◆ Problem requirements ◆
Rewrite the records from the line containing "Task: Collapse the panel with the << button" through the end of the records, both ends included, with the requests kept and 112 added to every coordinate in the answers.

◆ Data rows ◆
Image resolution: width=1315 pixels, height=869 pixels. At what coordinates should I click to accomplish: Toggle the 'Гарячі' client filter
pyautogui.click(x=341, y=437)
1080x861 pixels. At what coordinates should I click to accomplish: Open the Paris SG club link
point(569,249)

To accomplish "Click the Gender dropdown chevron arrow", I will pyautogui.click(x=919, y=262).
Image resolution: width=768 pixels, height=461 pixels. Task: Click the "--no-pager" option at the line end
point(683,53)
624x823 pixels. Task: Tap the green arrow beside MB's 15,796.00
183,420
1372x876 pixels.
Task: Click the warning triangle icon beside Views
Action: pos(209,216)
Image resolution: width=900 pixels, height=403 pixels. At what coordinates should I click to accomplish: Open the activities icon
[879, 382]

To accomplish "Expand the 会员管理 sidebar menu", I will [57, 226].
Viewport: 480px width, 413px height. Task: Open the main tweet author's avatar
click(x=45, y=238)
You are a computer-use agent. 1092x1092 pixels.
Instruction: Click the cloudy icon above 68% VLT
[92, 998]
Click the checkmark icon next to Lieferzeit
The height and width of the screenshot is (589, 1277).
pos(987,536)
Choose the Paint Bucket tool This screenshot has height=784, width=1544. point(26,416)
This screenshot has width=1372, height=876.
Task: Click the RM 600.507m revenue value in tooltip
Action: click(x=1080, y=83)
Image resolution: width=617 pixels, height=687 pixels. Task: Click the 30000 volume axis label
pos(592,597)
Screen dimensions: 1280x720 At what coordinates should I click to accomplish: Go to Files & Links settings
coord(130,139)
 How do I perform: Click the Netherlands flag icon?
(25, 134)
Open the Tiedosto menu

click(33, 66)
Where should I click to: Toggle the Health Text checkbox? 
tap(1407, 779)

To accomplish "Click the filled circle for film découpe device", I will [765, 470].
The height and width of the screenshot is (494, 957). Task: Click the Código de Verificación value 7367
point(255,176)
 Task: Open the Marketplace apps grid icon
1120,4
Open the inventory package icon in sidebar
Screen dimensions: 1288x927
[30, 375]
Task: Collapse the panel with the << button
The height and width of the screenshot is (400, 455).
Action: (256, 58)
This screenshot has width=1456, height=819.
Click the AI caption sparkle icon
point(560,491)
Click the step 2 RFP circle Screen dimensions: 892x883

◆ Full output ◆
Task: Collapse the panel with the << button
The height and width of the screenshot is (400, 455).
Action: (368, 170)
This screenshot has width=1456, height=819.
Click the AI caption sparkle icon
point(672,603)
Click the step 2 RFP circle Screen dimensions: 892x883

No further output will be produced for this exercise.